I see Isaiah in the Last Chance Saloon at lunchtime. He’s off the booze now because this is recovery day one. I ask him how he went last night.
“Well, I didn’t pay her,” he says. “She agreed to come for free. I’ve done many bad things in my life, but I can at least say that I’ve never paid a woman for sex.”
“That’s good. So, have you finally caught the fever?”
“Ah, no, nothing happened.”
“Thought so. You just went home and fell asleep?”
“Well yeah, but not quite home. There are stairs up to my room. I unlocked the street door, walked up the stairs to unlock my room and then my body just gave up and I collapsed.”
“Unconscious, on the steps?”
“Yeah, I got a nasty bump.” He shows me.
“So she just went home?”
“Crashed at your place?”
“No, she couldn’t get in because she didn’t have the key and didn’t know where it was. And she couldn’t unlock the door downstairs to get home.”
“So how long was she stuck there for?”
“About six hours.”
“Why didn’t she call for help?”
“She did, eventually. She had to yell for a while. Eventually the landlord heard and let her out.”

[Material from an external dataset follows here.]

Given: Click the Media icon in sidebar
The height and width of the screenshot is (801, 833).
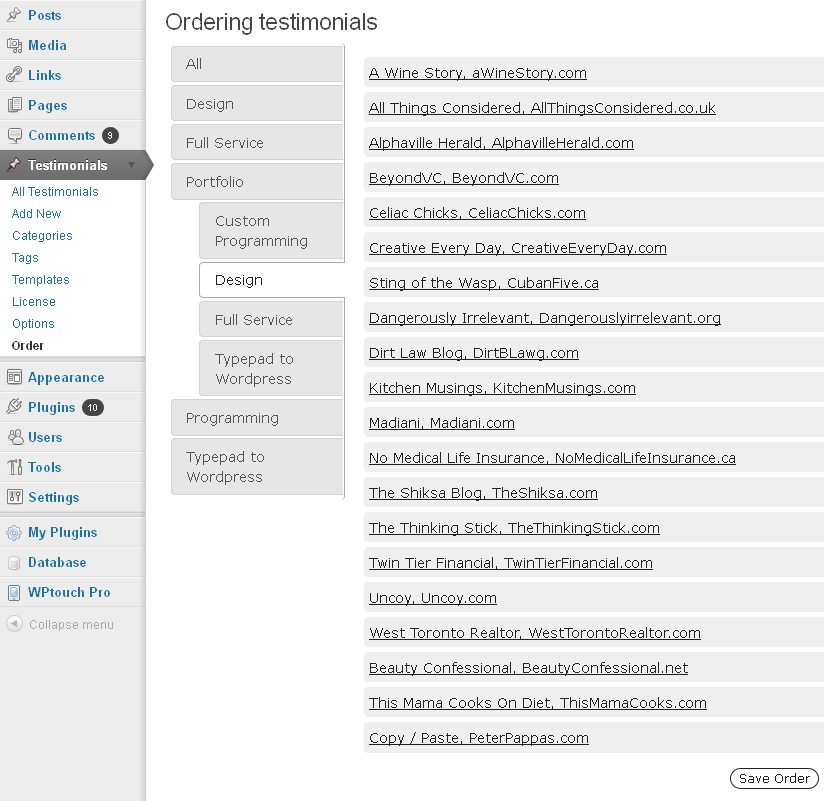Looking at the screenshot, I should pyautogui.click(x=14, y=45).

“You going to see her again?”
“No, I don’t think so.”
I see Isaiah a few days later, at the pub. He is dressed up, sober. I ask what he’s been up to and his answer demonstrates he has not the slightest clue who I am. I resolve to stay away from Isaiah. He is a man far more brilliant and fascinating than myself, but like that friend in high school who one’s parents always disapproved of, he will inevitably get me into trouble. It’s a nice holiday, in this third world country, but I’m not crazy enough to join the ranks of the ex-pats here. Give it a few years.